I have hope, but sadness too. I feel weary to continue to make plans for my children that might be cancelled, tired of having to say no to so many things, exhausted by the decision making and worry. Staying home in our safe bubble feels like the most comfortable thing right now. I think we'll keep doing that for a while.
One way I'm filling all of my extra time at home is planning my preschool lessons for winter. My favorite way to plan is to focus on books, oodles and oodles of books. Whenever I'm stuck I read and look at beautiful illustrations and the lesson plans just make themselves.
One book that I can't get out of my mind is Fredrick by Leo Leonni. Have you read it? It's about a mouse family preparing for a long winter. Everyone is working so hard to collect food and make their shelter, everyone but Frederick. Frederick is off daydreaming, dinking around. I can FEEL the angst the others have that Frederick isn't pulling his weight. Then winter sets in and they're all cozy and full in their home until the end of winter when they run out of food. Again, I can FEEL the panic and worry the family feels. Will they make it? What can they do?!!! Then Frederick perches himself on a stone and begins to tell stories. The stories and memories and feelings that he collected while the others were doing their own version of preparing for winter. You see, Frederick was preparing too. He knew they'd need the memories of summer and warmth and abundance to get them through. He collected that for his family and shares it with them, and you know what? They make it.

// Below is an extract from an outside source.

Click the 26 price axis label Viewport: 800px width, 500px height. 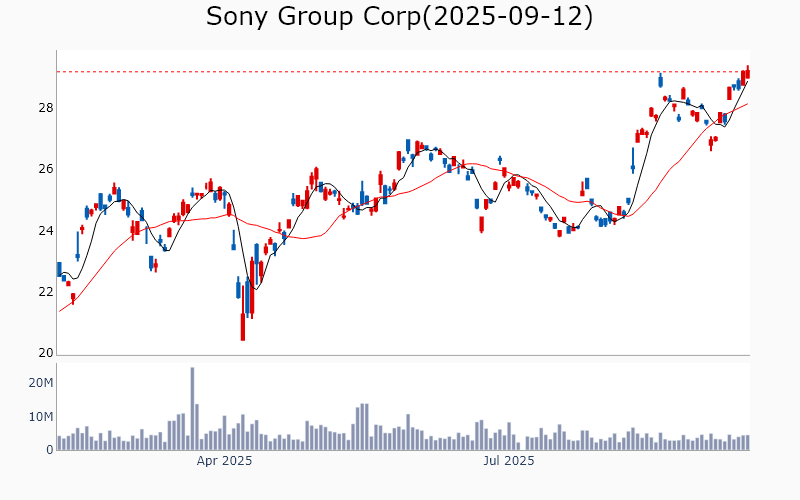click(46, 169)
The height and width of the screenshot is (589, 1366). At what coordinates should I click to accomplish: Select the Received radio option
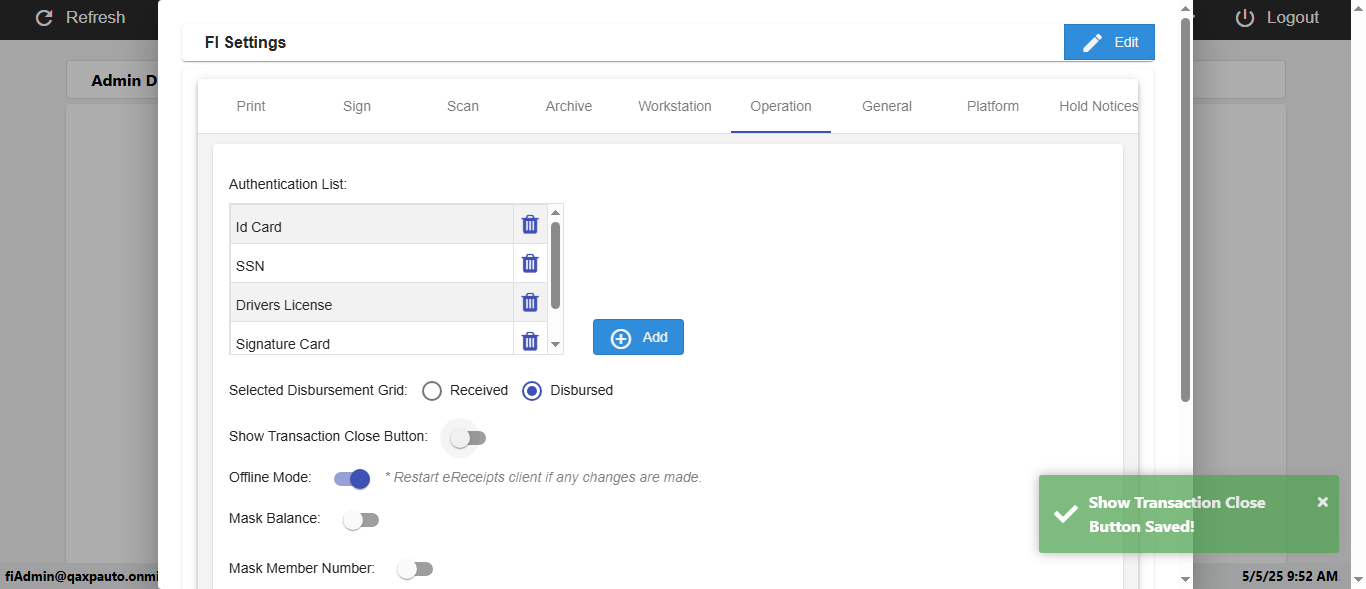(432, 391)
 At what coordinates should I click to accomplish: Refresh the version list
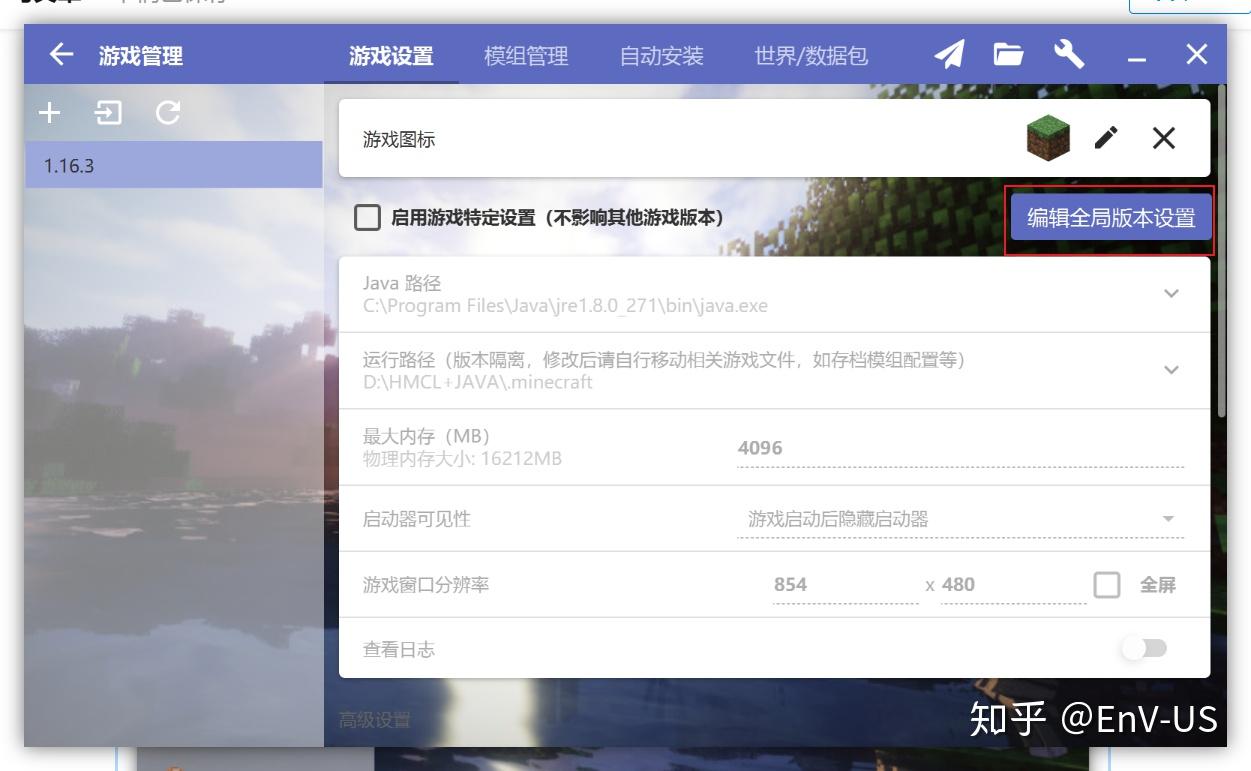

I too find myself drawing on memories more than ever lately. Memories of traveling from Chicago for Christmas, staying with my parents, staying up late every night drinking wine and hanging with my sister and brother in law who also traveled. Memories of my own childhood Christmases, staying up all night in excited agony, the pure magic of Christmas fueling me when sleep couldn't. Memories of travel; readying for study abroad trips in college, studying in Ireland and Italy and Germany. Memories of fearless exploration and fun in new cultures and cities. Memories of beach waves and hot sun and freckled dark skin.
Winter has just begun. It's long and dark and cold. But we have sleds and skates and a fireplace and twinkle lights and memories, and just like the mouse family, we're going to make it.
This was food for my soul. Thank you.